The fantasy wolves are for goblin riders, would they be big enough?

I think the cheapest option you've got is to try and find some kiddy toy ones with decent detail. There isn't much else out there afaik.


----------



## asianavatar (Aug 20, 2007)

Chaos war hounds might work. They are cheaper than the wolves, but some filing and removing of extra chaosy bits might be required.


----------



## odinsgrandson (Jun 9, 2009)

asianavatar said:


> Chaos war hounds might work. They are cheaper than the wolves, but some filing and removing of extra chaosy bits might be required.

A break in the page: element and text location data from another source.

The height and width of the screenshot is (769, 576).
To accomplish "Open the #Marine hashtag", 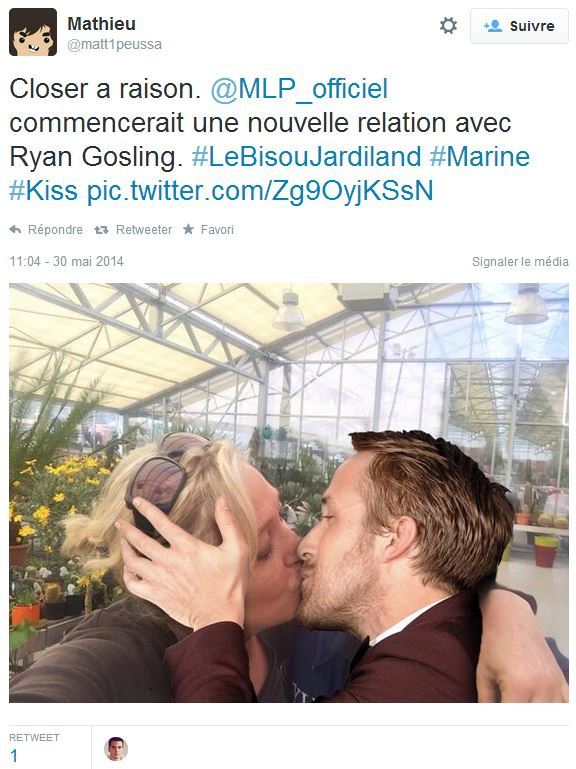I will [x=480, y=157].

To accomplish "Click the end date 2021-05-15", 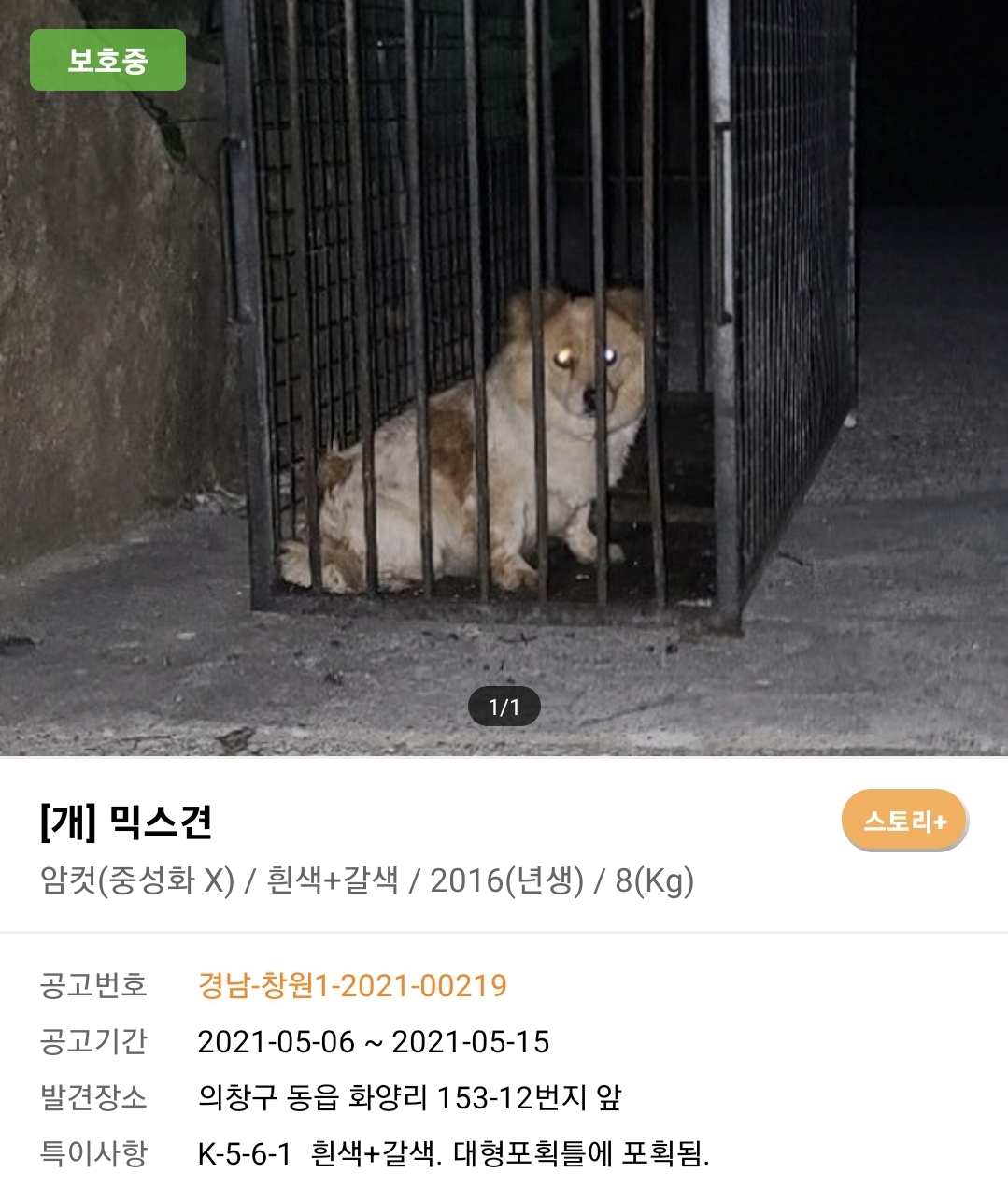I will pos(471,1041).
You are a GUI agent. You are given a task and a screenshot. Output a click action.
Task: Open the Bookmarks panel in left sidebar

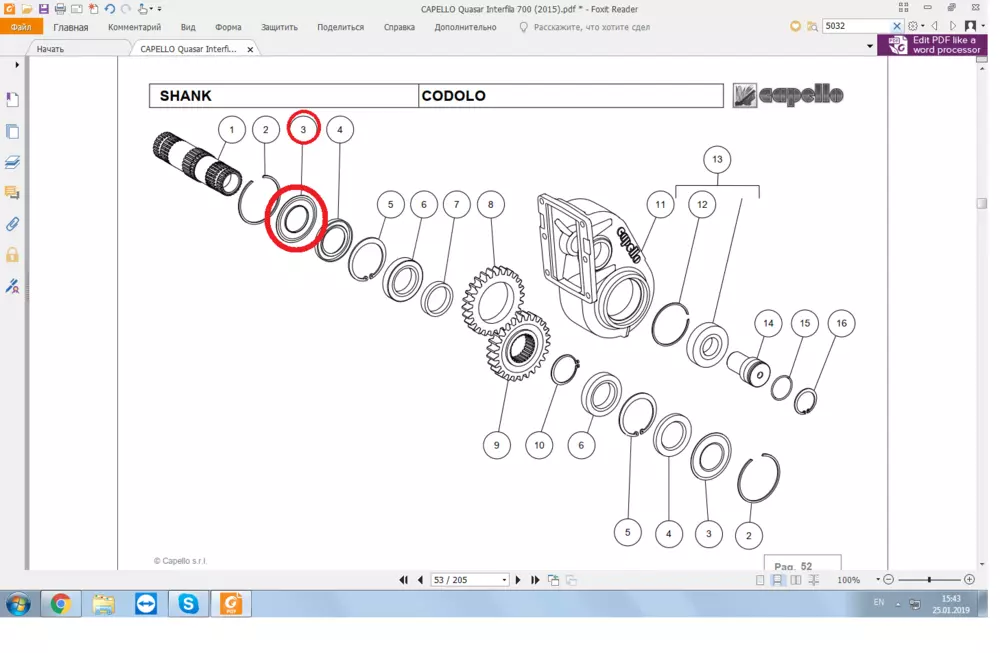click(13, 100)
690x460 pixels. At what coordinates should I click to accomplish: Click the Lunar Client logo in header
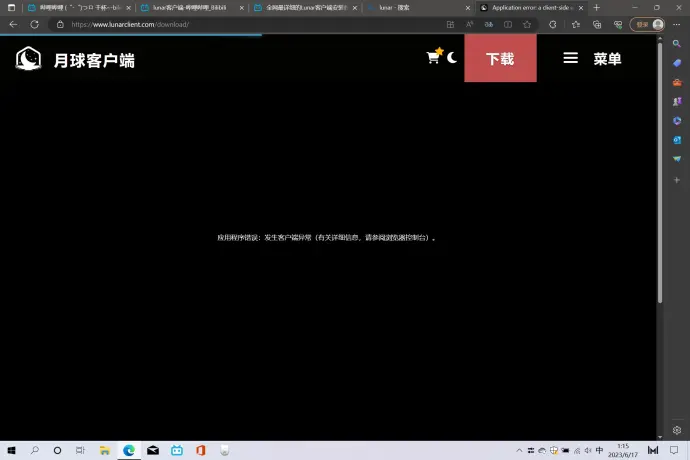(x=29, y=59)
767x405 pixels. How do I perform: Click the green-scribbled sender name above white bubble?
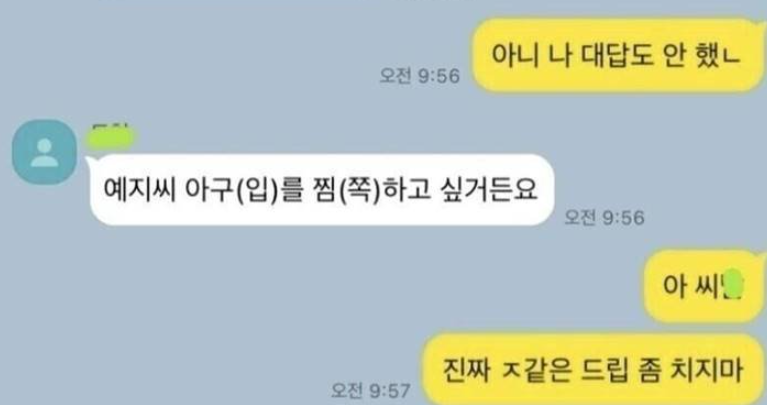point(111,137)
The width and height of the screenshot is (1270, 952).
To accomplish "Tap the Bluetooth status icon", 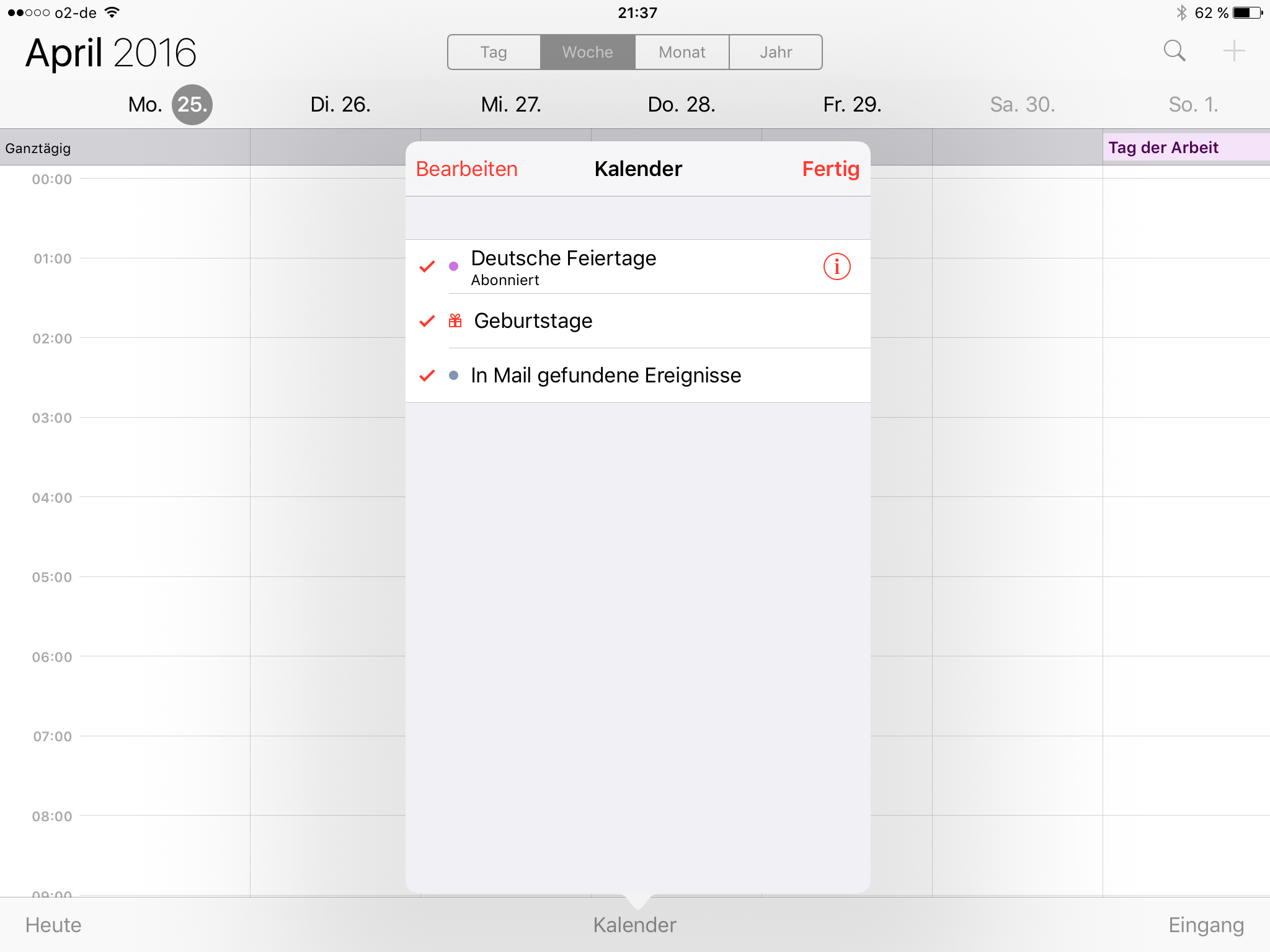I will (x=1181, y=11).
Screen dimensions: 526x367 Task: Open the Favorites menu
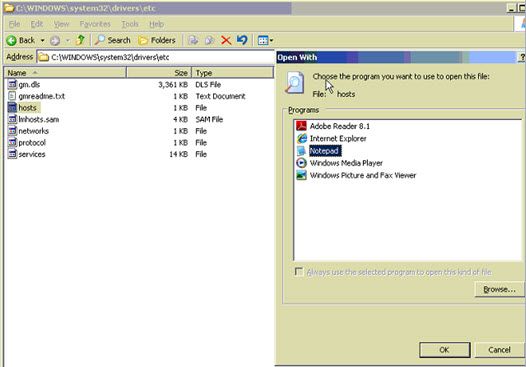pyautogui.click(x=95, y=24)
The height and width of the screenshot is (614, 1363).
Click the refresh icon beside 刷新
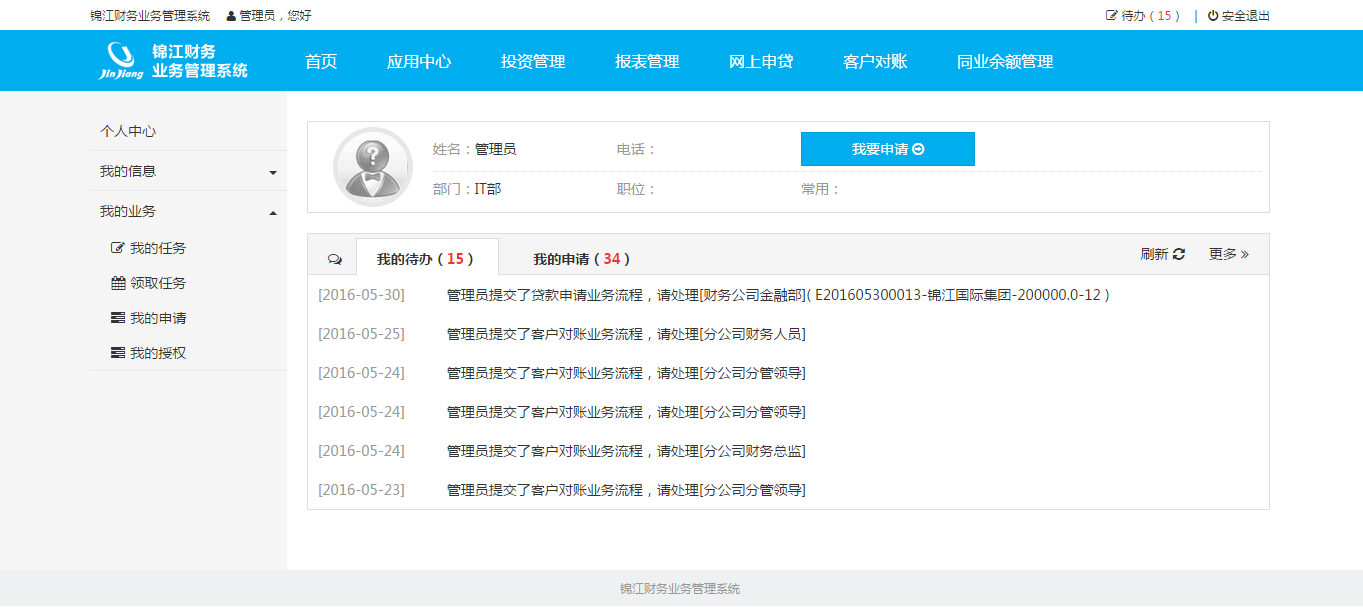[x=1179, y=254]
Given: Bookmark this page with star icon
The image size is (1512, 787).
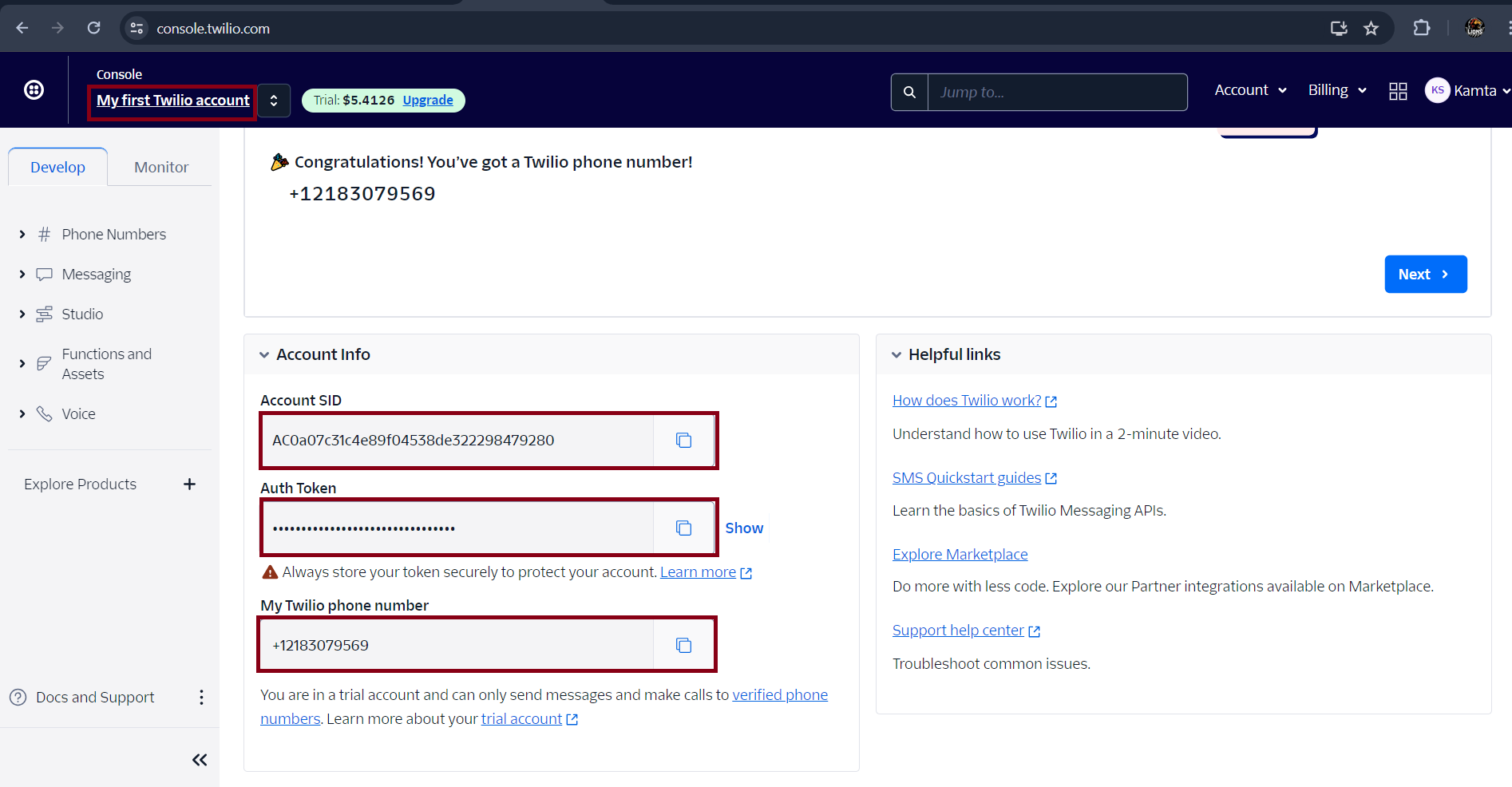Looking at the screenshot, I should pos(1371,29).
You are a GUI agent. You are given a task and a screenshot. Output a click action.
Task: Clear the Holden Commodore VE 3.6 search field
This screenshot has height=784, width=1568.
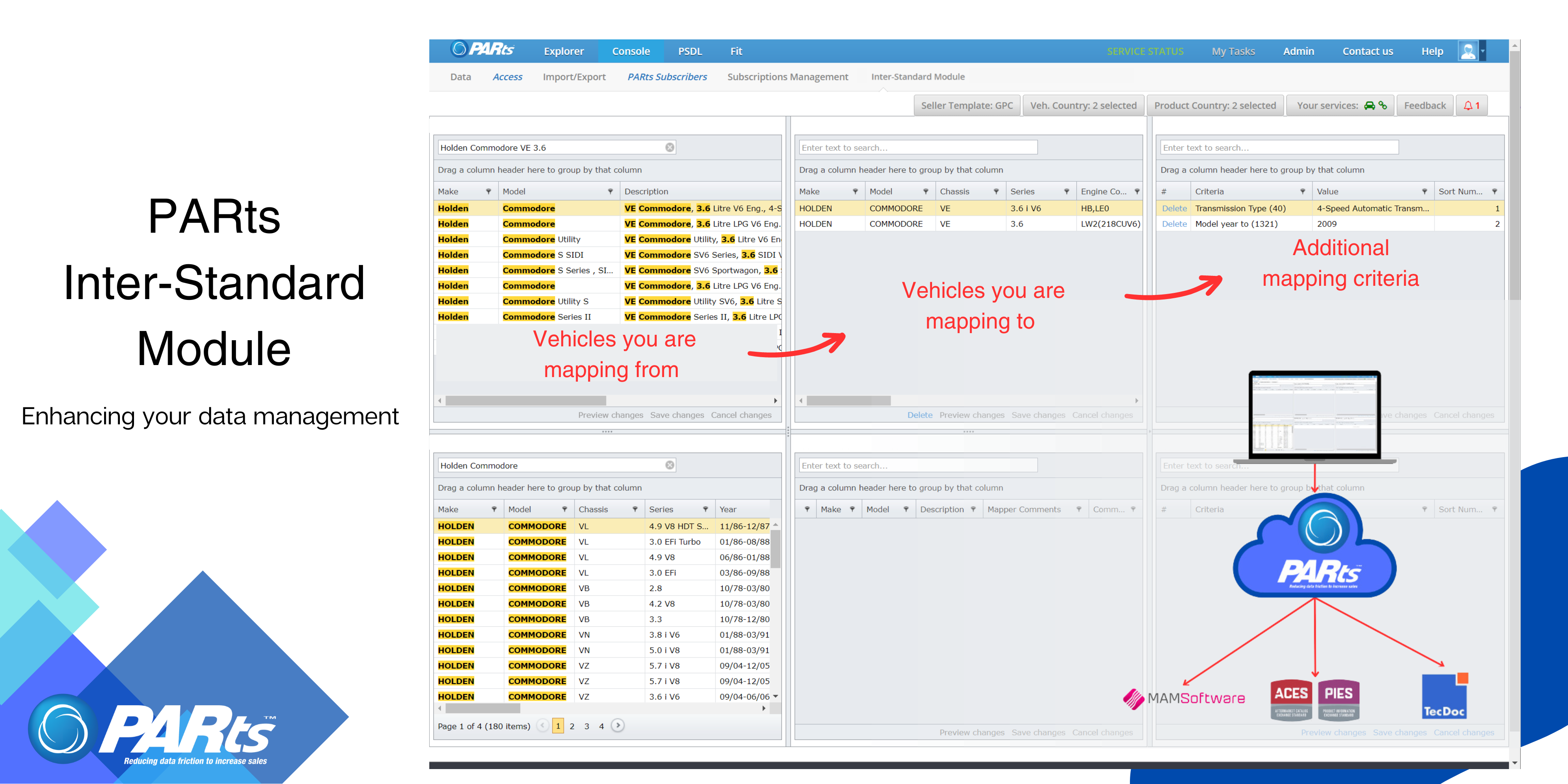pyautogui.click(x=669, y=147)
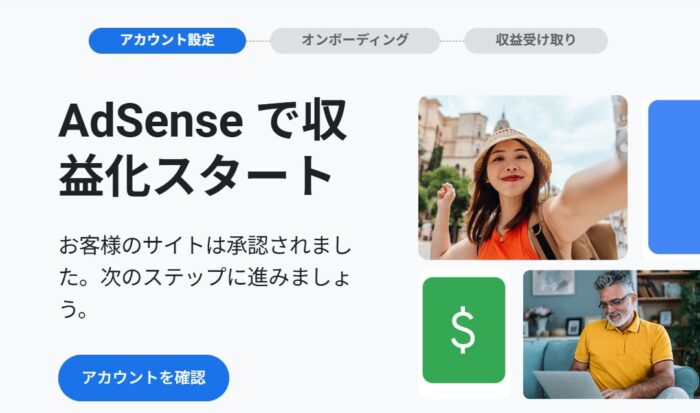Viewport: 700px width, 413px height.
Task: Click the white dollar sign icon
Action: point(463,330)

Yeah, but if you wanted the goblin wolves to look awesome, you'll probably need to do some green stuff work with them anyway (fill out the hair, etc.)


----------



## bobss (May 18, 2008)

Lord of the Rings Wargs. Look better than Goblin Wolf riders anyday and a bit of greenstuff to fill in the flat saddle area. Either that or _classic_ metal chaos hounds.


----------



## Truth Bearer (Jul 30, 2008)

I use chaos warhounds with greenstuff fur and no spikes for Fenrisian Wolves and Vampire Count Dire Wolves with metallic bones and cog bits for cyberwolves.


----------



## Haraldrr (Jan 29, 2008)

bobss said:


> Lord of the Rings Wargs. Look better than Goblin Wolf riders anyday and a bit of greenstuff to fill in the flat saddle area. Either that or _classic_ metal chaos hounds.


If you were to use wargs you cant use them at gw or anything, not allowed to use lotr minis with anything else but lotr.


----------



## wombat_tree (Nov 30, 2008)

If you want really evil looking wolves then what about the VC Dire wolves? Otherwise the Chaos Warhounds would look good.


----------